We are thinking of skill learning as depending on sequence learning in which a set of actions are chained together into a fluid, well-performed execution sequence.  In SISL, like Guitar Hero, the interface steps you through a specific sequence (repeatedly) and you become better at the sequence.  The William James idea of water carving an increasingly deeper trench captures the idea, although you have to assume deeper = better here.

That’s all well and good for skills you learn by stepping through the goal sequence and can improve by simple repetition.  But a friend recently suggested to me that in some skills, there are a lot of possible paths and some of these are inefficient meaning that practicing them won’t help much.  You’ll get better at a  bad strategy, but you’ll never become expert.  He proposed that golf is an example.  There are too many ways to swing a club to hit a ball and just hitting it repeatedly willy-nilly won’t make you a scratch golfer.

I think this is the idea behind why Ward & Ericsson talk about “deliberate practice.”  Either through external coaching or explicit learning and top-down control, you need to guide yourself through the right sequence and then you can practice it.  In addition to the right/wrong strategy, this might also reduce variance helpfully by guiding you to repeat the same sequence.

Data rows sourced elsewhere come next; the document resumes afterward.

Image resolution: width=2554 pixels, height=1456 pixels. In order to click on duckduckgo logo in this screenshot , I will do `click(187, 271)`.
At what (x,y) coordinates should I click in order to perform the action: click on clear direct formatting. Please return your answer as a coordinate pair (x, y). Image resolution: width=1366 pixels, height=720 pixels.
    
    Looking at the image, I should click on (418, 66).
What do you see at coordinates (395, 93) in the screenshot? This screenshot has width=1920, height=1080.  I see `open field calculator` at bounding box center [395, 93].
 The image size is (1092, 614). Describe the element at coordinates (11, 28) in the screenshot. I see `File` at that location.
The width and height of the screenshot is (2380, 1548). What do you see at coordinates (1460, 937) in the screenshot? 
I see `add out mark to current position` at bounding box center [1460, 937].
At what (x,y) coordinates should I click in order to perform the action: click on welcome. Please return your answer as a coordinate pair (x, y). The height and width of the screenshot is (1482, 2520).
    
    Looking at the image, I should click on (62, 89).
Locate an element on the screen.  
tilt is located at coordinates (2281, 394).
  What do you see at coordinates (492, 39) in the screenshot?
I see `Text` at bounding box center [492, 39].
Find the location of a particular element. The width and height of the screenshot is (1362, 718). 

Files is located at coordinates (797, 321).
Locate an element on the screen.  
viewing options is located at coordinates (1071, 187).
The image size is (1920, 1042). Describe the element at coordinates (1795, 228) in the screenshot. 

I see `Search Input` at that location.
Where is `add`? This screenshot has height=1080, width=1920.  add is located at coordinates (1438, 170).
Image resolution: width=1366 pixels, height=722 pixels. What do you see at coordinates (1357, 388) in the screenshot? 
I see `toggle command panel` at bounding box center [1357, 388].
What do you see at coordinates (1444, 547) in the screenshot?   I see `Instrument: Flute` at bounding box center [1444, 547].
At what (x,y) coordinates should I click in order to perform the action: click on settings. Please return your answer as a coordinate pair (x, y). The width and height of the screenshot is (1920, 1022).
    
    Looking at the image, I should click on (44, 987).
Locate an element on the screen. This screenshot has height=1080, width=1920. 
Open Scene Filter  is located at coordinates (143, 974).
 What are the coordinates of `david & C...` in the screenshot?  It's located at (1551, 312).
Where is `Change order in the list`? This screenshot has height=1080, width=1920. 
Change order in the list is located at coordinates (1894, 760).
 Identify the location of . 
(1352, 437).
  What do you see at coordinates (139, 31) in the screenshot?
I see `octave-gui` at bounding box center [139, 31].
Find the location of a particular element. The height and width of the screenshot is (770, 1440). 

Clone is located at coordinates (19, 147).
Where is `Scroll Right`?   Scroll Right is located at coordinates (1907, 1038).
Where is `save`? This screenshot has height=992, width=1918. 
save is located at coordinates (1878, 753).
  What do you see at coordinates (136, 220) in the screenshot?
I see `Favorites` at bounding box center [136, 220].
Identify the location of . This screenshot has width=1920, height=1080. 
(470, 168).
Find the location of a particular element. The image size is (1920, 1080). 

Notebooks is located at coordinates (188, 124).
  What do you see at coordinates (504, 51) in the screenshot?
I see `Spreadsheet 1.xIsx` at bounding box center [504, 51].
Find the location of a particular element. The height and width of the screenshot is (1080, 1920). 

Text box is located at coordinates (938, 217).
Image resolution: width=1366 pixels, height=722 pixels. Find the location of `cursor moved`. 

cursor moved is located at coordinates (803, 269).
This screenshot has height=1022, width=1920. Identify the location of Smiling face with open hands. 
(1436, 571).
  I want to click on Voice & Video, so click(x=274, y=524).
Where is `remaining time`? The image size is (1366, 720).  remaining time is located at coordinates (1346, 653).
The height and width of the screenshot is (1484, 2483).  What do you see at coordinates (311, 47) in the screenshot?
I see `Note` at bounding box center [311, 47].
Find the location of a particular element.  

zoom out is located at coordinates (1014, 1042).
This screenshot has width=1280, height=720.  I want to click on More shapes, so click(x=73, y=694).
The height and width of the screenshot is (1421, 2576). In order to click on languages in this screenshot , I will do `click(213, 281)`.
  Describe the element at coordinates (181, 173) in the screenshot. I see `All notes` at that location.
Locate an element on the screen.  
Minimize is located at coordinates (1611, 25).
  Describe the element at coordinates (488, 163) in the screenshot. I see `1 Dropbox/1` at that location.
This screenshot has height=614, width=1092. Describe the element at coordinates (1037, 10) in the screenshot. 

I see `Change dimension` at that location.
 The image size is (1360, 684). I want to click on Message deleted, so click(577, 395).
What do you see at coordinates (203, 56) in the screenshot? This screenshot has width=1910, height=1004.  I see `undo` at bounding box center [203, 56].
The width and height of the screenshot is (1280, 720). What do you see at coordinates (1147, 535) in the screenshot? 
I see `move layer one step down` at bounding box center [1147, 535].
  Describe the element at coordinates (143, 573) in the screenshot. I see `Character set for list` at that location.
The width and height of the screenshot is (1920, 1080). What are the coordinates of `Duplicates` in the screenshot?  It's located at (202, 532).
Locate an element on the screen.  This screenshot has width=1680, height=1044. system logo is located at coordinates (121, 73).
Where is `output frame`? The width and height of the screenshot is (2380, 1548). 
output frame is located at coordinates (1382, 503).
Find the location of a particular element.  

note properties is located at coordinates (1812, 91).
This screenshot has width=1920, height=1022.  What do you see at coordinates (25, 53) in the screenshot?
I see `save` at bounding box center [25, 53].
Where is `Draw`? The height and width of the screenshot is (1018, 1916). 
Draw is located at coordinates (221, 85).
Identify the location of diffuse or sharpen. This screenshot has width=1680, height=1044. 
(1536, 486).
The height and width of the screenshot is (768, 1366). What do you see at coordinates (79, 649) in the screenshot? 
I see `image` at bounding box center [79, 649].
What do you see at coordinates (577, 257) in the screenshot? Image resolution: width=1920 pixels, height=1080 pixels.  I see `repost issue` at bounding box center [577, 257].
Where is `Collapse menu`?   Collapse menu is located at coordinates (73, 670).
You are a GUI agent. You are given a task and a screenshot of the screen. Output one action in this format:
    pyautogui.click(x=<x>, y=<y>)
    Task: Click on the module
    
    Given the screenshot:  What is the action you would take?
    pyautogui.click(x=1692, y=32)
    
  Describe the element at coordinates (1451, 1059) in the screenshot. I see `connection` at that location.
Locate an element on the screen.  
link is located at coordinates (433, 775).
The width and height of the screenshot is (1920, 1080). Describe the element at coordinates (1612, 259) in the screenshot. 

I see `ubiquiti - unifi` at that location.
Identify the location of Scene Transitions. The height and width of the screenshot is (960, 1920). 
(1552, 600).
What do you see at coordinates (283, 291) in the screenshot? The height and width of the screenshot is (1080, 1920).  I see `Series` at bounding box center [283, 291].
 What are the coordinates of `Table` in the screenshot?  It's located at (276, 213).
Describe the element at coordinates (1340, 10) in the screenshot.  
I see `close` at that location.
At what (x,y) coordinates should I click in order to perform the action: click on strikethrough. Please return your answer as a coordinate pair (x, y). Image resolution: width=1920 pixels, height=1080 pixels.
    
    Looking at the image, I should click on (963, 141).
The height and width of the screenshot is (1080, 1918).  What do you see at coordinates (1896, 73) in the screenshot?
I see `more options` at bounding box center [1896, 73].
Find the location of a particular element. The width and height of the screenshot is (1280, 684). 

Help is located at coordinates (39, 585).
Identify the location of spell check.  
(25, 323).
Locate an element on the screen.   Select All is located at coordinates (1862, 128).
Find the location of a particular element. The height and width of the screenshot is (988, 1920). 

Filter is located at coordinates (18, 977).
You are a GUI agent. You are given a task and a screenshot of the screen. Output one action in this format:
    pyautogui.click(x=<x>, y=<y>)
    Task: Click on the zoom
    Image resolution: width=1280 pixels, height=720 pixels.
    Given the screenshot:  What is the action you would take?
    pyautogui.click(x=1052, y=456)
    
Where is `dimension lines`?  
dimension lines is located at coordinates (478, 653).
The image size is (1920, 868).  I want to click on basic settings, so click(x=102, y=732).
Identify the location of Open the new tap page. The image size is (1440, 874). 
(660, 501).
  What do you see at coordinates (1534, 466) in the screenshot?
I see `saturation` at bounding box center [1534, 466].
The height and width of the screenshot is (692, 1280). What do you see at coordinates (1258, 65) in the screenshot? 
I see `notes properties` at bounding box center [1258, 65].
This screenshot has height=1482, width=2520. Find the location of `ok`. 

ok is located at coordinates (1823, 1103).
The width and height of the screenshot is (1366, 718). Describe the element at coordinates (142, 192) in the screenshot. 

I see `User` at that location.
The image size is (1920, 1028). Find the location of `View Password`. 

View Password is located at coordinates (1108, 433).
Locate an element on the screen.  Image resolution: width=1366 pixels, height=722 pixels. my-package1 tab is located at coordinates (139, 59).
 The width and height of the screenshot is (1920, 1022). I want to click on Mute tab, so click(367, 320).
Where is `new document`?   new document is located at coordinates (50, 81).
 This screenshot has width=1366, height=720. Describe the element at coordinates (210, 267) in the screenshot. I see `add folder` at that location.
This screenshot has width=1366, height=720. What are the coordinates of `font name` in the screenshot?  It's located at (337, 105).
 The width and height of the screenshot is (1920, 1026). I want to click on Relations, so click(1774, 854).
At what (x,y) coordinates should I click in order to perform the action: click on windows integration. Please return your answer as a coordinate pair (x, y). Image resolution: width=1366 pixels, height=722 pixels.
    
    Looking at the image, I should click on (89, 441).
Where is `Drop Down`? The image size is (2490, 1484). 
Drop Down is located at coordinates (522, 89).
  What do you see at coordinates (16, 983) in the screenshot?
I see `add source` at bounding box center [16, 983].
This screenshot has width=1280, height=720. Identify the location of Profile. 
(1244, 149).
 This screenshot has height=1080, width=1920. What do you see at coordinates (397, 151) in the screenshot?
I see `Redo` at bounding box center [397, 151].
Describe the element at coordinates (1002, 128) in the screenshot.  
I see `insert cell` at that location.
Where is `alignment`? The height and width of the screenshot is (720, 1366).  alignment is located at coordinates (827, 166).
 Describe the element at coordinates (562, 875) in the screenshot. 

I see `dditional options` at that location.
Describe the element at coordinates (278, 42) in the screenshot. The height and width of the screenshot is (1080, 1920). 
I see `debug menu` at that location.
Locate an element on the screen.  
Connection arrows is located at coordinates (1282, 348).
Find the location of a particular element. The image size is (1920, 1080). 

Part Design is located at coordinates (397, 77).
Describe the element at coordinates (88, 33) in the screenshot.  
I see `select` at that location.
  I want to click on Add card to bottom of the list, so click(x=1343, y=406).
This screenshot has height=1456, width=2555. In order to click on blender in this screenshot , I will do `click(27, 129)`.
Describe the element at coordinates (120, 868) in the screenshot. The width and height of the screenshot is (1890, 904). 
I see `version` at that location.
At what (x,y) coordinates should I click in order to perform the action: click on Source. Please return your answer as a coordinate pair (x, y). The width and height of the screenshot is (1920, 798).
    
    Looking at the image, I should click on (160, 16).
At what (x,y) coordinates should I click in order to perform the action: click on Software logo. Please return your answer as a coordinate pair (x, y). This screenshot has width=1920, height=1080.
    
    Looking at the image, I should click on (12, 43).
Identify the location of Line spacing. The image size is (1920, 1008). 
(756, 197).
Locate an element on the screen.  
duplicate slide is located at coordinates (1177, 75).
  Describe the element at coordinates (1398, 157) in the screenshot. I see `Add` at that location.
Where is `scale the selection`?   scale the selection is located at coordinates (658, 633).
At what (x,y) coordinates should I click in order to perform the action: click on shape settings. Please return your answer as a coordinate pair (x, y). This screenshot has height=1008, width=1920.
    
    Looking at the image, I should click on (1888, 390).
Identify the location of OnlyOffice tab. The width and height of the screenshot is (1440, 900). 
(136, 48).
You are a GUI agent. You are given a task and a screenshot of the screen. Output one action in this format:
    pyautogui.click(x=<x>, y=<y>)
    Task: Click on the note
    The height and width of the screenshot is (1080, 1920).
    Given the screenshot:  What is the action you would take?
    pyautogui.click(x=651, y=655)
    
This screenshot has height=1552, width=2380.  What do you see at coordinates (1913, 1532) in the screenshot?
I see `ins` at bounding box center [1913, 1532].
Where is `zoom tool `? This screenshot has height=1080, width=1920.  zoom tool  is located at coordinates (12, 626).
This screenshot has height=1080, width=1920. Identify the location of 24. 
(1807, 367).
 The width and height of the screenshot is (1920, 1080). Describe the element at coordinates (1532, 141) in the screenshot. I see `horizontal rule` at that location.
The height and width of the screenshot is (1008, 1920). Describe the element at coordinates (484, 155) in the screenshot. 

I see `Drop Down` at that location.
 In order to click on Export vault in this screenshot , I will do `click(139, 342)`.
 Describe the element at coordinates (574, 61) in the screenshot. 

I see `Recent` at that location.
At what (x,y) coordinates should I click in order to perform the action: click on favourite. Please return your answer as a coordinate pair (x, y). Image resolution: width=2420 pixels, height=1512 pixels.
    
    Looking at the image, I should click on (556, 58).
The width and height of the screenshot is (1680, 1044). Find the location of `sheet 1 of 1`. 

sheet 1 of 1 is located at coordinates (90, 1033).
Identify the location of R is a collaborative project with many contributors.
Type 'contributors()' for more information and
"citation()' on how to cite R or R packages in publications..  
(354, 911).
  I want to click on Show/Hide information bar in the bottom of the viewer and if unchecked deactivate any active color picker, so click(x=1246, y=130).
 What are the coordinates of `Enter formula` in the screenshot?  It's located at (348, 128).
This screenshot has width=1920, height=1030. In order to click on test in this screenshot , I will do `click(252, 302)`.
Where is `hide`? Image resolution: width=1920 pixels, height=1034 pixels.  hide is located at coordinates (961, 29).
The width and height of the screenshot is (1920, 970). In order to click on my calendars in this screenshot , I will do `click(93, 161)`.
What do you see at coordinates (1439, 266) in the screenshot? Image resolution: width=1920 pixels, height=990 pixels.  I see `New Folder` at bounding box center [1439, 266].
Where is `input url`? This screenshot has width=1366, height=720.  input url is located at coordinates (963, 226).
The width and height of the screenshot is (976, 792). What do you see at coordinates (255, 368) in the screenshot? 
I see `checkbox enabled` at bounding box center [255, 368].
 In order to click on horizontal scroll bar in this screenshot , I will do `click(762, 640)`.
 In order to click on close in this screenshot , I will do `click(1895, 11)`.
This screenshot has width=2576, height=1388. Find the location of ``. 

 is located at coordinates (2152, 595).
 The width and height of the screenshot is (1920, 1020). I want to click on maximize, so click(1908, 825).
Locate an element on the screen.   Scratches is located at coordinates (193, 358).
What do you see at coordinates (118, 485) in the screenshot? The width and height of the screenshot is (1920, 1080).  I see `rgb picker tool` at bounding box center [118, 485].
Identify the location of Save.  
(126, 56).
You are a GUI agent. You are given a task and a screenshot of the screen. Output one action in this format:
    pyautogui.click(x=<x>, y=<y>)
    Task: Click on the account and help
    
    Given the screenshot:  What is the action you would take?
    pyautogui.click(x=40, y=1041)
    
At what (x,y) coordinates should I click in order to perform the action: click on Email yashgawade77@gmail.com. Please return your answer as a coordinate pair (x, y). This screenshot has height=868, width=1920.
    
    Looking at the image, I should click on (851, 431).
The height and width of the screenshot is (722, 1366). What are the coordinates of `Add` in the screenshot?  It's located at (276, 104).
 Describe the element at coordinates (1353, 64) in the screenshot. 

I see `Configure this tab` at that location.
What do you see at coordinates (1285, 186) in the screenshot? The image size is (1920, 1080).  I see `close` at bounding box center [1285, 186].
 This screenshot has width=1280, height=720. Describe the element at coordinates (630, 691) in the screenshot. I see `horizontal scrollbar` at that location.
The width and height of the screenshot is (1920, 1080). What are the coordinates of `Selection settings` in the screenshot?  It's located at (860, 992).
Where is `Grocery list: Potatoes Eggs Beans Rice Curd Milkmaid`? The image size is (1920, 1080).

The “problem space” concept is a way or representing possible strategic paths from your start to your goal state.  In SISL & GH, the path is highly linear.  In a game like chess, you have up to dozens of possible moves at each state, so if you try to map out the possible paths, you get a very bushy problem space.  The degree to which you need “deliberate practice” or coaching or top-down deduction to guide your sequence learning is likely determined by how bushy the problem space is — how easy is it to find the ideal path to solution.

This may not sound very random, but wait: Starcraft 2!

Starcarft 2 is the latest version of the real-time strategy multi-player competition video game from Blizzard.  I’m currently playing it with my boys and therefore have the opportunity to subjectively observe the skill learning process.  Because it’s competitive and you play against other players, Blizzard works very hard to rate your play and try to match you up with appropriate opposition.  Since we are hoping to learn, we expect to see this reflected in increasingly difficult opponents (and increasing rating).

It is also obvious that pure willy-nilly practice does not guarantee robust learning in SC2.  There are tons of people in the lowest division (with me) with records like 500 wins, 500 losses.  One thousand games and they haven’t been promoted yet.  Why not?  Probably because it’s a fantastically complicated problem space with dozens of major strategic decisions, timing decisions, adjustment decisions.  Without some top-down control or coaching, it’s going to take roughly forever to hone the correct sequences.

Coaching?  In a video game?  Yes, and here’s where it gets really random.  SC2 is nearly a major sport in Korea, but gamers all over the world are following the Global Starcraft League Season 3 competition in which some of the best players in the world compete for about ~$175,000 in prizes.

One way they cover the prize money is that they charge to watch the replays with expert commentary at GOMtv (http://www.gomtv.net/2010gslopens3/).  Why pay to see the experts play explained?  So we can get that top-down control.  And also root for Jinro, the one non-Korean in the final field of 32 (which the American commentators seem to do).